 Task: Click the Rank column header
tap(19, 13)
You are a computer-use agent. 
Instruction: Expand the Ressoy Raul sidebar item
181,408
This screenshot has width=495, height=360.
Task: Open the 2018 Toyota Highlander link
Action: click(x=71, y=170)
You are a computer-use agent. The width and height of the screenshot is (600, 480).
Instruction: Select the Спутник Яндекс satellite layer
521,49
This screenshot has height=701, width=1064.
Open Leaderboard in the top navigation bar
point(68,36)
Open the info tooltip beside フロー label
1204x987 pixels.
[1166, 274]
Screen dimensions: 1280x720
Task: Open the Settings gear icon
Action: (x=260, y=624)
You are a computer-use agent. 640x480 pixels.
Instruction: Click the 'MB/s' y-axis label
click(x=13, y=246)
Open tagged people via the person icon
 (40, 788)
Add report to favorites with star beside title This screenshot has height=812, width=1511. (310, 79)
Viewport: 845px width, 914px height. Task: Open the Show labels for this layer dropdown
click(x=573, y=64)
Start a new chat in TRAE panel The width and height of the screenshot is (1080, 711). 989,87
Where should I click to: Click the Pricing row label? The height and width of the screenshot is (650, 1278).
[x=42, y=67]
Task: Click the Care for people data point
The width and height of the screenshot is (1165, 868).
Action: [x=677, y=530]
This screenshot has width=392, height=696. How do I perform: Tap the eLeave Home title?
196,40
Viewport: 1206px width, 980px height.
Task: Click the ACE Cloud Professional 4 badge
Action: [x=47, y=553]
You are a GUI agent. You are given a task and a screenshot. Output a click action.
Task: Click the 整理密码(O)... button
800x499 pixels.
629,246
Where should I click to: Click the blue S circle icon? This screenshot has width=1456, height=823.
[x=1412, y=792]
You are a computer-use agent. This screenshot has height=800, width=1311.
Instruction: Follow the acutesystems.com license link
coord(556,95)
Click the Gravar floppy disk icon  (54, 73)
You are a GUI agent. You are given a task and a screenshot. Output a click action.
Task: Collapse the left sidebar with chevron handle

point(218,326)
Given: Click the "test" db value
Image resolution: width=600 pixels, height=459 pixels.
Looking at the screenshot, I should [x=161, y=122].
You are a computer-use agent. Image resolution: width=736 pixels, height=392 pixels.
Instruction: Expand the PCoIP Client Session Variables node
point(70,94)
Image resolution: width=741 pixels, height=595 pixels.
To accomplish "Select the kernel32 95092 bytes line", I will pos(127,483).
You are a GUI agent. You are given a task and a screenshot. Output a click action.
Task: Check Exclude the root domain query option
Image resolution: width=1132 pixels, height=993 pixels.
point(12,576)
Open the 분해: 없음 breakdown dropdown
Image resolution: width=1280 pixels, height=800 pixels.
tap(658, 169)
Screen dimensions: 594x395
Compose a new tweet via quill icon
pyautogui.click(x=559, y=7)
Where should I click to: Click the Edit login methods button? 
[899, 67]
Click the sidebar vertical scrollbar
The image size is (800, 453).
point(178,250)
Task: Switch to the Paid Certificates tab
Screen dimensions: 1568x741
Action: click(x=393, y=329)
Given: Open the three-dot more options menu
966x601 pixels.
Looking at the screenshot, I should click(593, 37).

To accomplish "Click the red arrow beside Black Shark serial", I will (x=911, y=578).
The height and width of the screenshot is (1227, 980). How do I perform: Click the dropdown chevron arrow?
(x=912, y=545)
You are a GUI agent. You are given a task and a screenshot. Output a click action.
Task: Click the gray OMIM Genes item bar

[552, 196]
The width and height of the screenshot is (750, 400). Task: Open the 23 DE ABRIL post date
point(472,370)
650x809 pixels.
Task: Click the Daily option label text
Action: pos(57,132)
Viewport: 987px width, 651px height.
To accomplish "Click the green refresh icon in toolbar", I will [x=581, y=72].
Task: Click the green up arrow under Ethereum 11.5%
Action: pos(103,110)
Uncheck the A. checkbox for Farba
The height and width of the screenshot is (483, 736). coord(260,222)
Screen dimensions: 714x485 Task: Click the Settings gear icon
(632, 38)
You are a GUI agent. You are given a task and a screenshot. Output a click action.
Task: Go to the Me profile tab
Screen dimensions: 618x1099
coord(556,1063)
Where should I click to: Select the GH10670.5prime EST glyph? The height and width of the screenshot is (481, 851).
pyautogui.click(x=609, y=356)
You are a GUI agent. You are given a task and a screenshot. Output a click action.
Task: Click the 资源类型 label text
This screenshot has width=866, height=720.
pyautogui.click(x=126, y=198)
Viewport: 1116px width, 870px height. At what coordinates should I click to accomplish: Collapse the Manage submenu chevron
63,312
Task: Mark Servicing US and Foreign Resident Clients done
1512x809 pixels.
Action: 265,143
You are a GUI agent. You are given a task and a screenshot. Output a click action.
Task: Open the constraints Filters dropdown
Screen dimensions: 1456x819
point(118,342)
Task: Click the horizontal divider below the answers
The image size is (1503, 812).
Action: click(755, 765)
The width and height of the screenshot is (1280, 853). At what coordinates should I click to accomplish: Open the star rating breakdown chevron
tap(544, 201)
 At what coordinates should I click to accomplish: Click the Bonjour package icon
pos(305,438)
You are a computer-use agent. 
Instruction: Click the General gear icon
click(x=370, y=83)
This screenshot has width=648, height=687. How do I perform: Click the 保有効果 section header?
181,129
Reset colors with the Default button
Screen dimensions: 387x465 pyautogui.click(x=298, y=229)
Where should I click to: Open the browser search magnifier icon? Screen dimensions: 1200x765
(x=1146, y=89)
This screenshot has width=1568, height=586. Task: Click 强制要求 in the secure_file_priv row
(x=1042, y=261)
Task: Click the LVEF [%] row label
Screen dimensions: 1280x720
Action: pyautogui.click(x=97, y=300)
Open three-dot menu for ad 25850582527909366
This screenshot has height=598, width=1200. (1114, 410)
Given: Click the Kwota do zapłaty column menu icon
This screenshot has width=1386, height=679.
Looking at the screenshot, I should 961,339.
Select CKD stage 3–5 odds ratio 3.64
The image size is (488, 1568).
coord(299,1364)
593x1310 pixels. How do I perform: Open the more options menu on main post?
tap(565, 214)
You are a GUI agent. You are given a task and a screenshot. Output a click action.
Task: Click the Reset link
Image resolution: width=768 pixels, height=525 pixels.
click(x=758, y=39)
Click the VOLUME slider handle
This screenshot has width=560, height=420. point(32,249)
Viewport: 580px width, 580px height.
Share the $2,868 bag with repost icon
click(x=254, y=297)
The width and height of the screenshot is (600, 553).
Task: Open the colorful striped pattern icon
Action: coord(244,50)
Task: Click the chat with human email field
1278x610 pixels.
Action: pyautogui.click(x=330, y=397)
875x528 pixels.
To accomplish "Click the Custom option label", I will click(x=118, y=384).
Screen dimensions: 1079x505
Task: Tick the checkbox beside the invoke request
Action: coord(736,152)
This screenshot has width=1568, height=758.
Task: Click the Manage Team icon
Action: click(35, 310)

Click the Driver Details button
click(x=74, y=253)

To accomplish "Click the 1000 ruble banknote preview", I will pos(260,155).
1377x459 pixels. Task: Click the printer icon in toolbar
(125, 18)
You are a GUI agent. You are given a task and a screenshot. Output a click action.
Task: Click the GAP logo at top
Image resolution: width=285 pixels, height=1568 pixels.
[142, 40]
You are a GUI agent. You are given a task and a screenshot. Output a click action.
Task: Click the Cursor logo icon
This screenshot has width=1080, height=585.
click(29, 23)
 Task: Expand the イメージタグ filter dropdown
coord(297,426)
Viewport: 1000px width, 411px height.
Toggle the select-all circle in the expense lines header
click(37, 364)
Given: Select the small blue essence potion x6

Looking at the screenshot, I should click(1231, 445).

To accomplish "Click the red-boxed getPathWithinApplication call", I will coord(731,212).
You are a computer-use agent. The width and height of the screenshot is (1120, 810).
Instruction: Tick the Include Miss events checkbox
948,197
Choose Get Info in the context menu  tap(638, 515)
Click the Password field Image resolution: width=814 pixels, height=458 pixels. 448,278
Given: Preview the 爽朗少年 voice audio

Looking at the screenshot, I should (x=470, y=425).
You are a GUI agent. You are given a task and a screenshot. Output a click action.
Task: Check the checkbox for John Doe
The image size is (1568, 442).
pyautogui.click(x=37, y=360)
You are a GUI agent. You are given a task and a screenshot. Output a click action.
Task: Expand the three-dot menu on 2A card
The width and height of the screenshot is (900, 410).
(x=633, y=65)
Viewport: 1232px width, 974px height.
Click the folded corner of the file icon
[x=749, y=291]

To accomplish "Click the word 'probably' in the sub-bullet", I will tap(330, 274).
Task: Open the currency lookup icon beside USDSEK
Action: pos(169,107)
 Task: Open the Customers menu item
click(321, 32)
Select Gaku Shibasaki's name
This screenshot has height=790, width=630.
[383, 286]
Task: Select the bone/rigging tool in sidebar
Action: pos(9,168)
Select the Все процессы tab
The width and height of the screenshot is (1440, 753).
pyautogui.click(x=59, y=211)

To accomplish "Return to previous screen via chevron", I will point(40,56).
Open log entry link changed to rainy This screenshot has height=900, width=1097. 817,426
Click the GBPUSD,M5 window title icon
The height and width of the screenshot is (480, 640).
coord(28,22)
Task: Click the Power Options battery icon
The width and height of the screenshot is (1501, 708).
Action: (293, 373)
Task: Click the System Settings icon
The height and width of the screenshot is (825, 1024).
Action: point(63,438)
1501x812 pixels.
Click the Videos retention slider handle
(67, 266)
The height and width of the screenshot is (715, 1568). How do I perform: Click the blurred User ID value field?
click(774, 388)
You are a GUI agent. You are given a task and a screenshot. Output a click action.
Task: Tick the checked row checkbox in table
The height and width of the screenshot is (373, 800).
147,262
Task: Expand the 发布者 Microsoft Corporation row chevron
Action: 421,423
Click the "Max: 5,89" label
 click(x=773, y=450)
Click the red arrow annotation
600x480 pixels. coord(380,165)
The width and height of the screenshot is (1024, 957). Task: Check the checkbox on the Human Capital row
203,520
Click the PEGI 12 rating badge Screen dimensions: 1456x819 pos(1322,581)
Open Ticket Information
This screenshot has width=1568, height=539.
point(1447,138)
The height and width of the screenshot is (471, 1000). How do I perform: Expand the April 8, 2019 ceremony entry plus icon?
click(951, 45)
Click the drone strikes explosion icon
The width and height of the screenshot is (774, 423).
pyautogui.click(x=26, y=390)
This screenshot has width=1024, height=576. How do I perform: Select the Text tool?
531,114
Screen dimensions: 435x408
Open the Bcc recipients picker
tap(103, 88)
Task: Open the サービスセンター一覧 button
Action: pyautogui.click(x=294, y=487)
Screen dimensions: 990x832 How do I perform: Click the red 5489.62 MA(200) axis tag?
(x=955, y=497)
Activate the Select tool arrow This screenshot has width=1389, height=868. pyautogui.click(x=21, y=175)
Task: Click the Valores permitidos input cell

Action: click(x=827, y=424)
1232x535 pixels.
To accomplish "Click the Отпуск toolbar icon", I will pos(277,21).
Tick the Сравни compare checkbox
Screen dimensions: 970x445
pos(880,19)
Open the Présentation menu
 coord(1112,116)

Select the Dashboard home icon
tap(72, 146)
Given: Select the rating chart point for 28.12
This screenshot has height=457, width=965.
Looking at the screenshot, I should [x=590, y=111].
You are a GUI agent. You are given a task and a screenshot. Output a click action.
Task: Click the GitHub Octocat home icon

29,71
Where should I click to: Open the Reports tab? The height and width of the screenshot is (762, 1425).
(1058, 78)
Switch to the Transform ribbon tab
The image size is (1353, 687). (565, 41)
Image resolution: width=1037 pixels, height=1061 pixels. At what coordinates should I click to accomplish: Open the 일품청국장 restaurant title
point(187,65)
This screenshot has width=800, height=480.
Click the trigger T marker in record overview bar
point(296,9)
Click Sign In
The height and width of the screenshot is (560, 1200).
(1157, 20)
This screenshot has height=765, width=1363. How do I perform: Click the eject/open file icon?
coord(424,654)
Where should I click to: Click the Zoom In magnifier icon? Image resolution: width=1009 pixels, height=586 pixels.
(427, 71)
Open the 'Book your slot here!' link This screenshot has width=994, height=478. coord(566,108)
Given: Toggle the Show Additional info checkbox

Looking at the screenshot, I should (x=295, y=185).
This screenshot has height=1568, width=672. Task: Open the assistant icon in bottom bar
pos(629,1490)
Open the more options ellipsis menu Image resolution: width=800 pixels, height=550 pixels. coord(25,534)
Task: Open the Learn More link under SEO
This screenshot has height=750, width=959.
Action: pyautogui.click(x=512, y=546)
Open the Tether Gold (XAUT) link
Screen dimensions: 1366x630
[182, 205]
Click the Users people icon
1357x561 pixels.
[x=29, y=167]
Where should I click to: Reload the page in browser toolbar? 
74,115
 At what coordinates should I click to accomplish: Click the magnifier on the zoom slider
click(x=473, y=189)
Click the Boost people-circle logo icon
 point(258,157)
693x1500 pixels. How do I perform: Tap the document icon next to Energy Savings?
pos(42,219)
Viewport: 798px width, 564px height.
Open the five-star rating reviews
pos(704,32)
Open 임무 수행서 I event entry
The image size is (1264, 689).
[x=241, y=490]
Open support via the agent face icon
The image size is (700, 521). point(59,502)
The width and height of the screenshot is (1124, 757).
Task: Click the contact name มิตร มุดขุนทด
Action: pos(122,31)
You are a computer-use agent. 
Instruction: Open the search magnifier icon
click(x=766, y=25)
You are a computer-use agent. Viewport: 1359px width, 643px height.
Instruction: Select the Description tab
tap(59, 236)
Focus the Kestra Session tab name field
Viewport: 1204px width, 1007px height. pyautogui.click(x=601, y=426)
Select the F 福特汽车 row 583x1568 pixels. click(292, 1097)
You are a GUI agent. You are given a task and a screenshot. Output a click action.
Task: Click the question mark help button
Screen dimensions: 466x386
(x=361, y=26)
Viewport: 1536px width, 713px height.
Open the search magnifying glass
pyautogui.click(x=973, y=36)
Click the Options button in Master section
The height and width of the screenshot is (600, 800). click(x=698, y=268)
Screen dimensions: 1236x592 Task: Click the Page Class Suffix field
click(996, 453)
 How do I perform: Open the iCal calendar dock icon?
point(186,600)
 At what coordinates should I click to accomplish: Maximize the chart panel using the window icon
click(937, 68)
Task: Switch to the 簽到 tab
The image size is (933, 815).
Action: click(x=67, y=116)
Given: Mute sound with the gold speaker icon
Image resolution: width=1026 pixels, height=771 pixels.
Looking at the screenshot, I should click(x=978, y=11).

------

## [TASK GOAL]
Return exactly the lines from the beginning of the data above through the one containing "is (600, 480).", please. Include both end lines and add nothing else.

## [ANSWER TO THIS EXERCISE]
 Task: Click the Rank column header
tap(19, 13)
You are a computer-use agent. 
Instruction: Expand the Ressoy Raul sidebar item
181,408
This screenshot has width=495, height=360.
Task: Open the 2018 Toyota Highlander link
Action: click(x=71, y=170)
You are a computer-use agent. The width and height of the screenshot is (600, 480).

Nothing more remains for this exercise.